=== RECORDS SUPPLIED ===
____

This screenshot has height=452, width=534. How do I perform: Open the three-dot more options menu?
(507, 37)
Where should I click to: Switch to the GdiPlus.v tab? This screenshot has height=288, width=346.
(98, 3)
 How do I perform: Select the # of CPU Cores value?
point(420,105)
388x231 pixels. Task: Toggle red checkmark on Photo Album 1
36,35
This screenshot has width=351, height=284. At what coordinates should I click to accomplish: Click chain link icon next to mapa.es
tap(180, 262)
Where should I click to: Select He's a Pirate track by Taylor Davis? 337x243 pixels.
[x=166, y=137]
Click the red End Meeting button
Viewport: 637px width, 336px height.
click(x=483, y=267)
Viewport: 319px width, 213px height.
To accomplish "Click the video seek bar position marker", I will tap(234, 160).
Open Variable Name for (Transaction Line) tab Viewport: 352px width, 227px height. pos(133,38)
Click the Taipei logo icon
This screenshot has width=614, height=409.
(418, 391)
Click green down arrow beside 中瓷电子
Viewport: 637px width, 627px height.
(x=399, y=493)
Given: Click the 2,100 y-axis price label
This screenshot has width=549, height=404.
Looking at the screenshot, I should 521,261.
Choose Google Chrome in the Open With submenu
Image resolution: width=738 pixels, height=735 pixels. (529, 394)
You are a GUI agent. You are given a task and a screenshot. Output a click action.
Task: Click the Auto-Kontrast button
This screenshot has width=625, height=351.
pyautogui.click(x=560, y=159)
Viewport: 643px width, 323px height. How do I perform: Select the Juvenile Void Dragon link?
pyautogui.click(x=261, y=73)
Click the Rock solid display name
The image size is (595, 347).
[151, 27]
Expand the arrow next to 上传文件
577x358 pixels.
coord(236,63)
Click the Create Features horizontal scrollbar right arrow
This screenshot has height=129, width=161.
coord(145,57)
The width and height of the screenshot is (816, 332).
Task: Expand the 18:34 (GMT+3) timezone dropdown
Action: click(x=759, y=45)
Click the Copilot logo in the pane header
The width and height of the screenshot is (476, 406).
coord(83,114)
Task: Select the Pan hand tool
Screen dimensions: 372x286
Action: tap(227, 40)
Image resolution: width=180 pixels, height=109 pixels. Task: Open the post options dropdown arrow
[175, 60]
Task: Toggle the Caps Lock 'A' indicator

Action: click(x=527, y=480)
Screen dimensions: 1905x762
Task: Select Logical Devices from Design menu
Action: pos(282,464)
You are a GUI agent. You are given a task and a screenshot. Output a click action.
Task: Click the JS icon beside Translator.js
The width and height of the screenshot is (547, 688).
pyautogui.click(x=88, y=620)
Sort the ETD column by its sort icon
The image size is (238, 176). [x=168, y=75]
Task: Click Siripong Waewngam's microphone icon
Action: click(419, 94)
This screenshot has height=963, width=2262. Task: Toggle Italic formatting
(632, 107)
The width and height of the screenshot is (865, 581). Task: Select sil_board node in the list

____

=== PROBLEM TO WORK ON ===
Please copy each record shown above exactly.

=== WRITTEN ANSWER ===
This screenshot has height=452, width=534. How do I perform: Open the three-dot more options menu?
(507, 37)
Where should I click to: Switch to the GdiPlus.v tab? This screenshot has height=288, width=346.
(98, 3)
 How do I perform: Select the # of CPU Cores value?
point(420,105)
388x231 pixels. Task: Toggle red checkmark on Photo Album 1
36,35
This screenshot has width=351, height=284. At what coordinates should I click to accomplish: Click chain link icon next to mapa.es
tap(180, 262)
Where should I click to: Select He's a Pirate track by Taylor Davis? 337x243 pixels.
[x=166, y=137]
Click the red End Meeting button
Viewport: 637px width, 336px height.
click(x=483, y=267)
Viewport: 319px width, 213px height.
To accomplish "Click the video seek bar position marker", I will tap(234, 160).
Open Variable Name for (Transaction Line) tab Viewport: 352px width, 227px height. pos(133,38)
Click the Taipei logo icon
This screenshot has width=614, height=409.
(418, 391)
Click green down arrow beside 中瓷电子
Viewport: 637px width, 627px height.
(x=399, y=493)
Given: Click the 2,100 y-axis price label
This screenshot has width=549, height=404.
Looking at the screenshot, I should 521,261.
Choose Google Chrome in the Open With submenu
Image resolution: width=738 pixels, height=735 pixels. (529, 394)
You are a GUI agent. You are given a task and a screenshot. Output a click action.
Task: Click the Auto-Kontrast button
This screenshot has width=625, height=351.
pyautogui.click(x=560, y=159)
Viewport: 643px width, 323px height. How do I perform: Select the Juvenile Void Dragon link?
pyautogui.click(x=261, y=73)
Click the Rock solid display name
The image size is (595, 347).
[151, 27]
Expand the arrow next to 上传文件
577x358 pixels.
coord(236,63)
Click the Create Features horizontal scrollbar right arrow
This screenshot has height=129, width=161.
coord(145,57)
The width and height of the screenshot is (816, 332).
Task: Expand the 18:34 (GMT+3) timezone dropdown
Action: click(x=759, y=45)
Click the Copilot logo in the pane header
The width and height of the screenshot is (476, 406).
coord(83,114)
Task: Select the Pan hand tool
Screen dimensions: 372x286
Action: tap(227, 40)
Image resolution: width=180 pixels, height=109 pixels. Task: Open the post options dropdown arrow
[175, 60]
Task: Toggle the Caps Lock 'A' indicator

Action: click(x=527, y=480)
Screen dimensions: 1905x762
Task: Select Logical Devices from Design menu
Action: pos(282,464)
You are a GUI agent. You are given a task and a screenshot. Output a click action.
Task: Click the JS icon beside Translator.js
The width and height of the screenshot is (547, 688).
pyautogui.click(x=88, y=620)
Sort the ETD column by its sort icon
The image size is (238, 176). [x=168, y=75]
Task: Click Siripong Waewngam's microphone icon
Action: click(419, 94)
This screenshot has height=963, width=2262. Task: Toggle Italic formatting
(632, 107)
The width and height of the screenshot is (865, 581). Task: Select sil_board node in the list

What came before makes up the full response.